(This post is part of my 20 Minutes of Reading Every Day project. My current book of choice is An Introduction to Statistical Learning, and today I’m continuing with Chapter 3: Linear Regression.)

Linear Regression is one of the simplest approach for supervised learning. It’s one of the major feature of CFA Level 2 material too, so it’s something with which I’m rather familiar. From my reading so far, I think this book does a much better job of explaining linear regression, especially the intuition, than the CFA text, though. I wish I’d come across this book first!

The book also makes a point that despite its simplicity, having a good understanding of linear regression is very important. Many of the fancier approaches that we’ll see in the later chapters are generalizations or extensions of the ideas of linear regression.

In particular, in the past chapter the book points out that with the assumption of linearity, comes better interpretability. For example it’s relatively straightforward to answer questions such as the following:

- Is there a relationship between the predictors and the response?
- How strong is the relationship, if it does exist?
- Which predictor contributes the most to the response?
- How accurate is our estimation of the effect of each predictor?
- How accurately can we predict future responses?
- Is the relationship linear?
- Is there synergy among the advertising media?

### Simple Linear Regression

This is a very simple case of one predictor and one response, i.e.:

Y ≈ ß0 + ß1X

(Ha! I just found out that in Mac OS you can type ≈ using Option + x, and ß using Option + s.)

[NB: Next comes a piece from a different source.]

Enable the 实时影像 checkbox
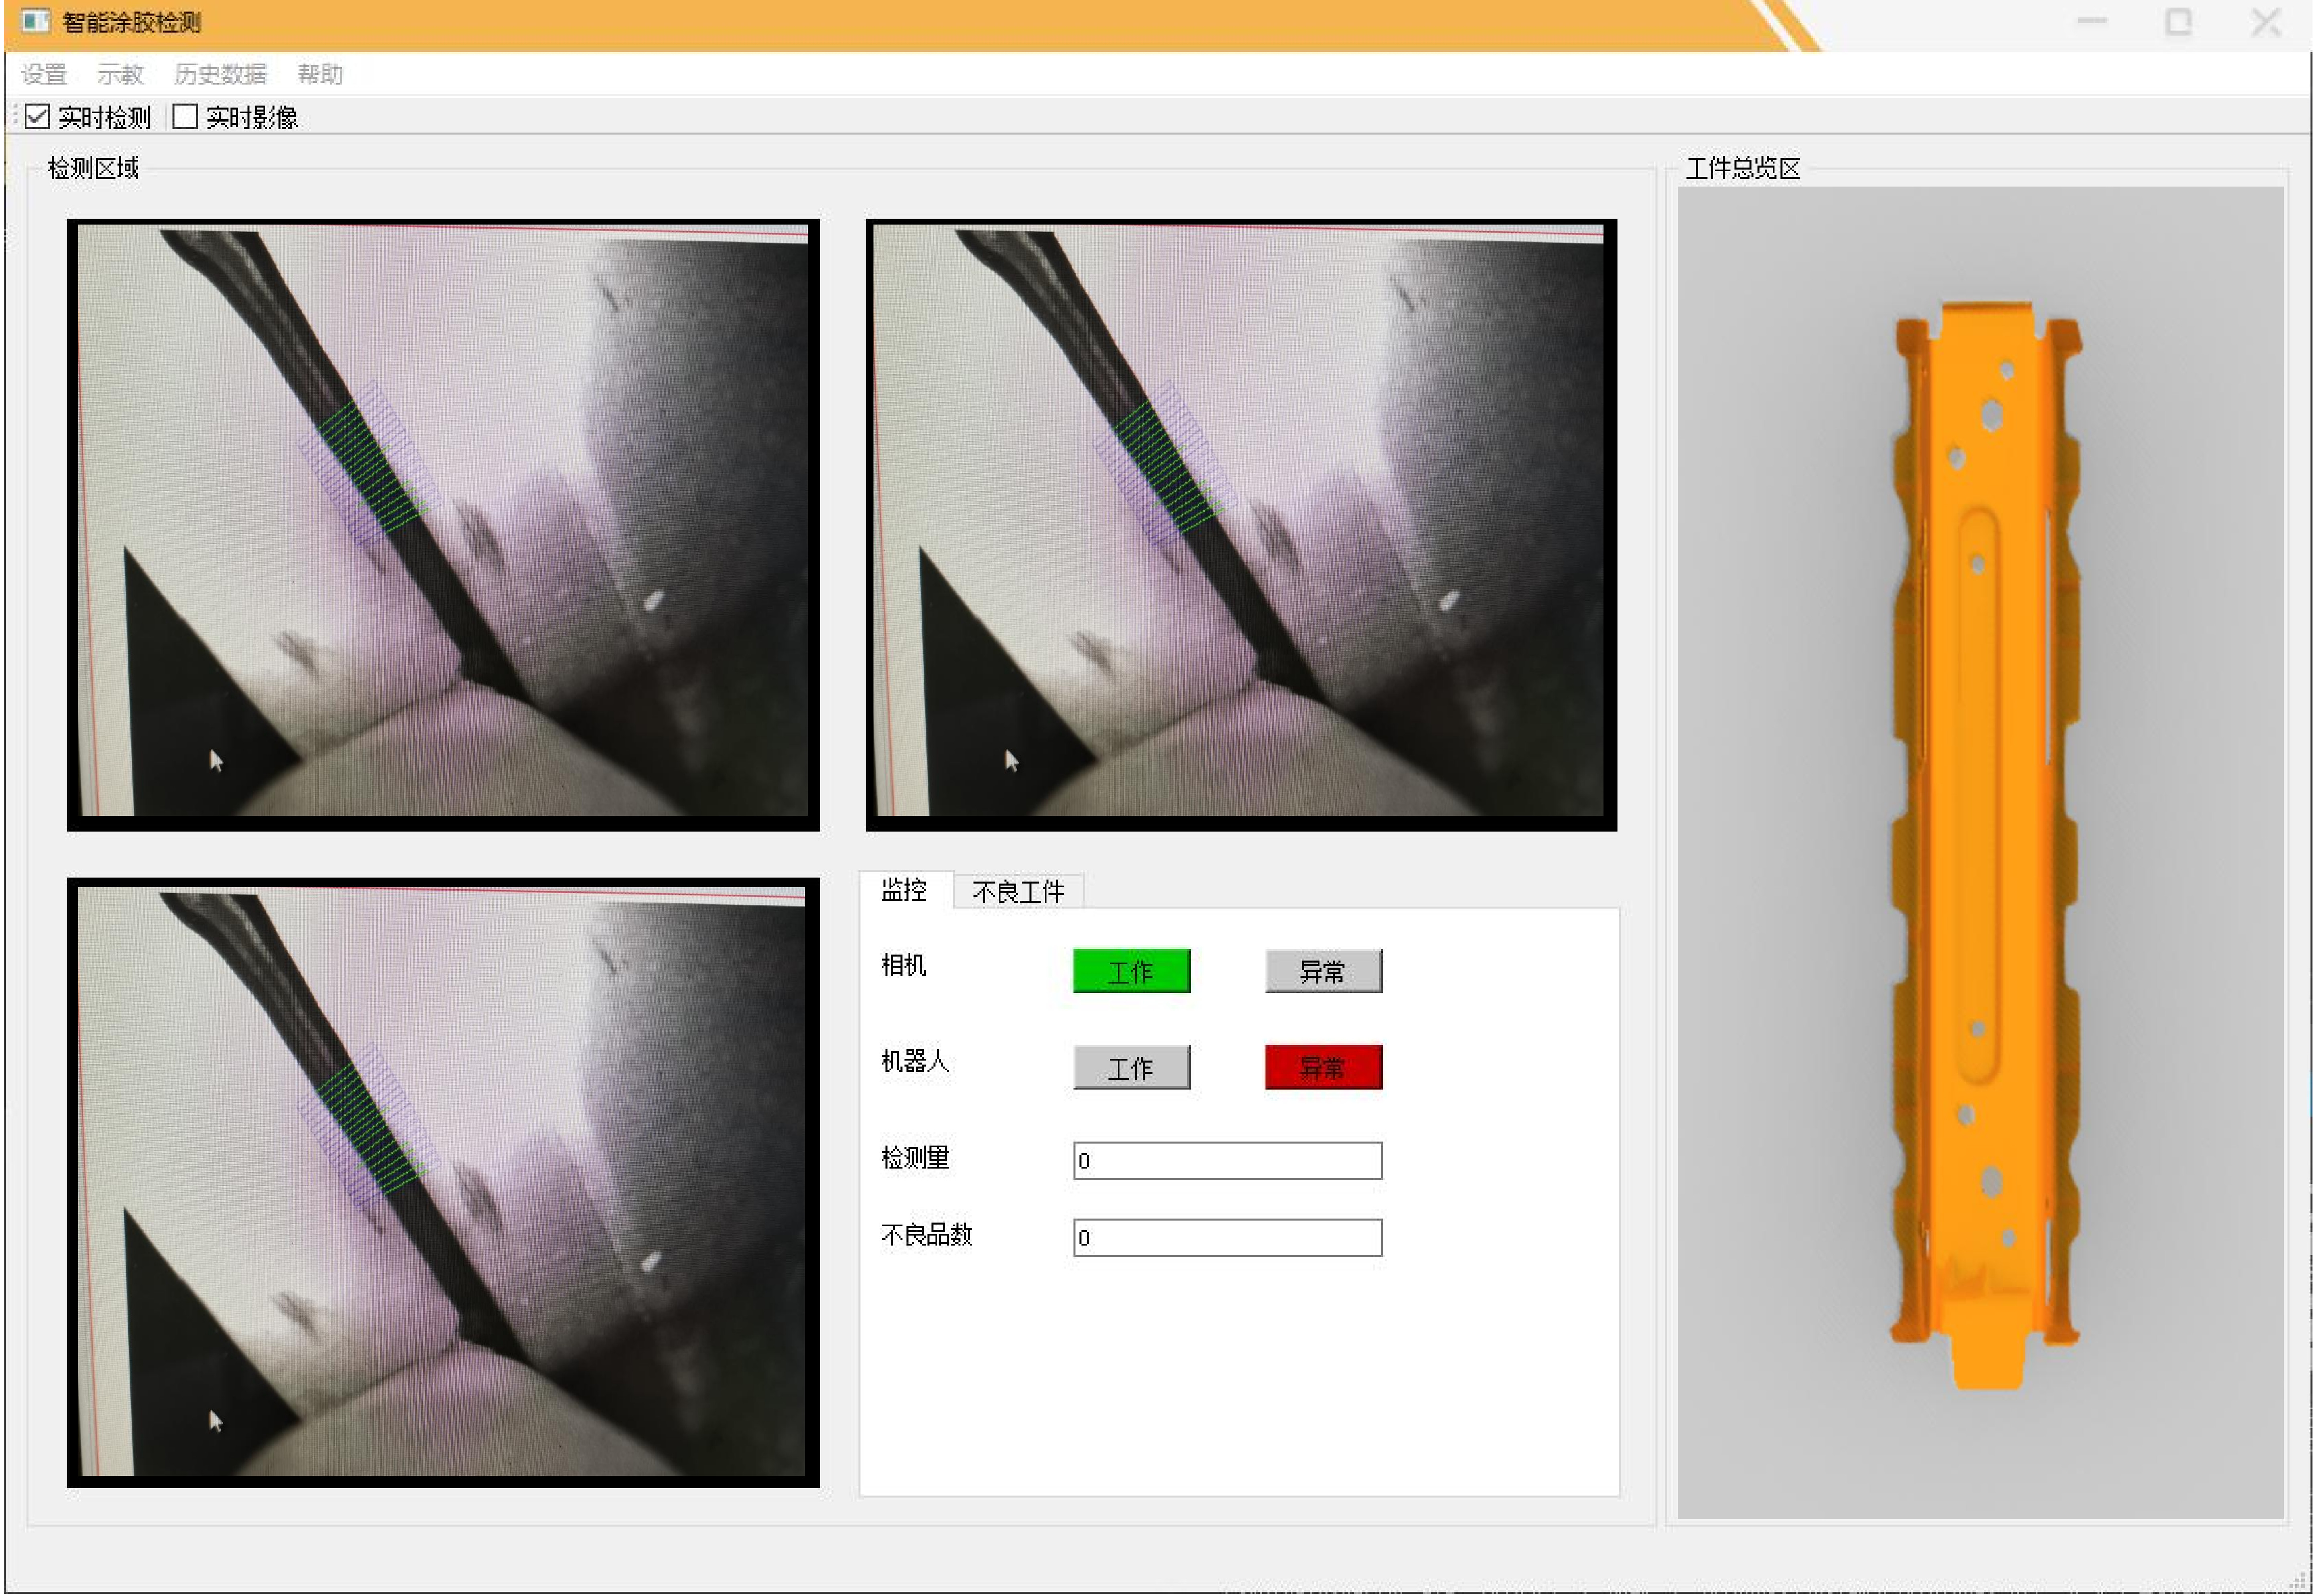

The ß0 is the intercept, and ß1 is the slope of the line. By carrying out the linear regression, then we’re estimating both, i.e.: we come up with estimated values of ß0 and ß1. Our goal is of course to come up with estimates that produce a line that matches the data points as closely as possible.

We’ve seen two measures of closeness so far — MSE (Mean Squared Error) for regression, and the Error Rate for classification. For this simple linear regression, we’re using a measure called Residual Sum of Squares (RSS).